Have you ever needed to change code that already works, but has no tests and is difficult to fully understand? How did you feel deploying those changes? Were you nervous?
I recently had to upgrade a 7 year old API endpoint with hundreds of lines of code. This was part of a new feature release, and in order to make the changes safely, while also making sure the final code was cleaner and well tested, I made use of some techniques that I'd love to share using a short but interesting example.
For our example, let's say that we mask sensitive data in some places in our product. Our product manager asks us if we can change the way emails are masked so that they look like this:
*****@example.com
Instead of this:
***************.com
We then open our text editor and find the method where this is happening:
def mask(str)
if str.length <= 4
return str
end
# Email
if str =~ URI::MailTo::EMAIL_REGEXP
limit = str.length - 4
return "#{'*' * limit}#{str[limit..-1]}"
end
# Phone Number or ID
if str.is_a?(Numeric)
limit = str.length - 4
return "#{'*' * limit}#{str[limit..-1]}"
end
# String, like a name
limit = str.length - 4
return "#{'*' * limit}#{str[limit..-1]}"
end
The bad news is that we don't have any tests in place, which means we won't know if we're breaking something. How should we move forward?
How to work with legacy code
The first goal is to add tests without changing anything in the code if possible. This kind of test will be useful for two reasons:
We'll better understand the code as it exists before the changes we need to make.

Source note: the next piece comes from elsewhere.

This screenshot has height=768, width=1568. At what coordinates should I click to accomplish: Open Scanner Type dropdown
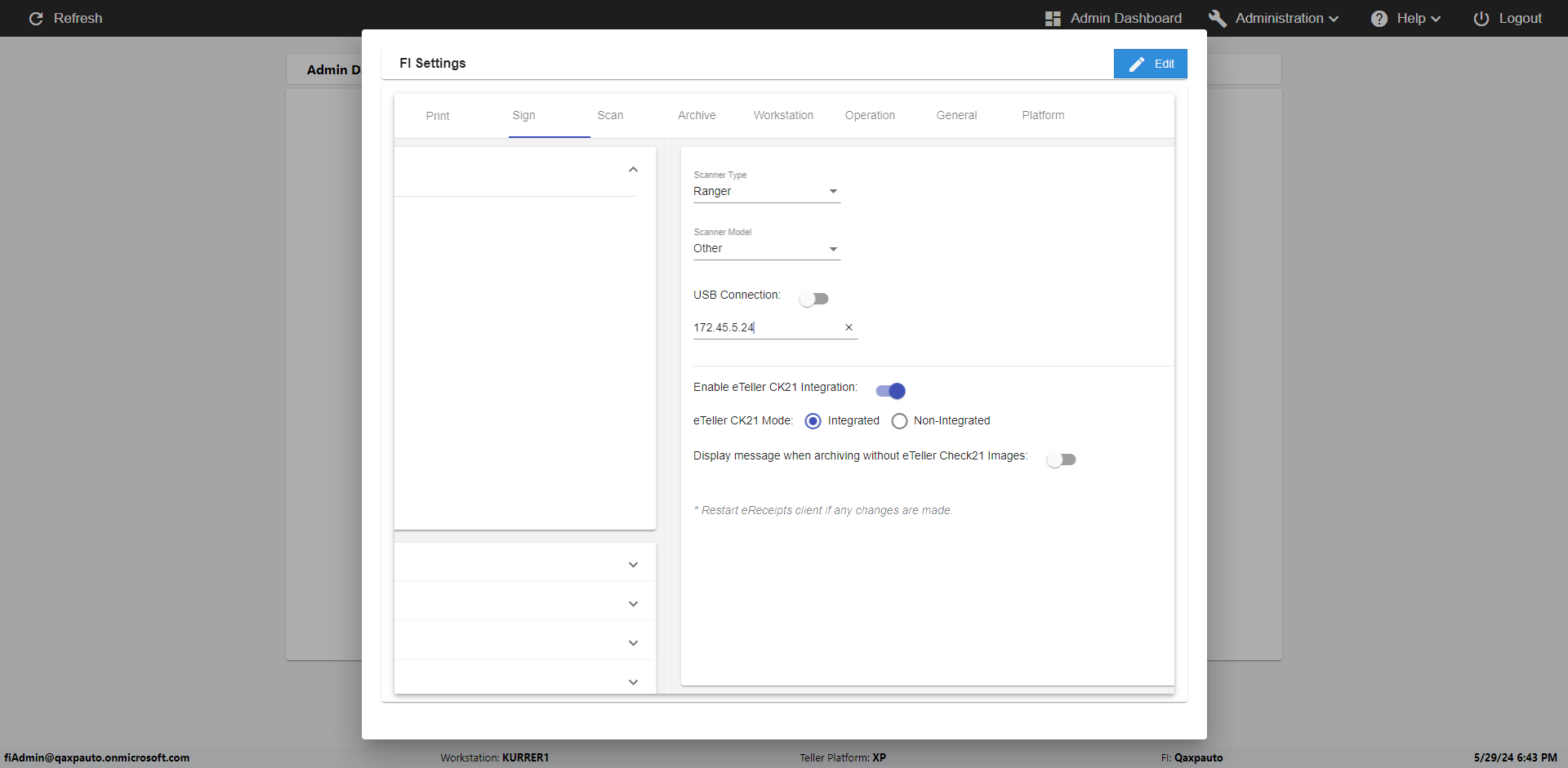(x=766, y=191)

We'll have some tests that will tell us if we break something when we make changes.
Let's create a simple test first.
First test
We can use any testing library we want, but in this case we already have rspec set up in the project so we'll use that.
describe 'mask' do
it "masks regular text" do
expect(mask('simple text')).to eq('*******text')
end
end
We're guessing by looking at the code in the last case where it says "string, like a name" that the whole string except for the last 4 characters will be asterisks. And the test passes!
$ rspec
.
Finished in 0.0026 seconds (files took 0.12025 seconds to load)
1 example, 0 failures
At this point, we might be tempted to do the same thing with other lines of the method by trying to guess beforehand what the result should be.
But instead, we'll use a different technique.
Characterization tests
A characterization test is a technique coined by Michael Feathers where we write tests for code where we don't have them. It also means that, to some extent, we shouldn't be guessing what the code should do and instead we should be in "exploratory" mode.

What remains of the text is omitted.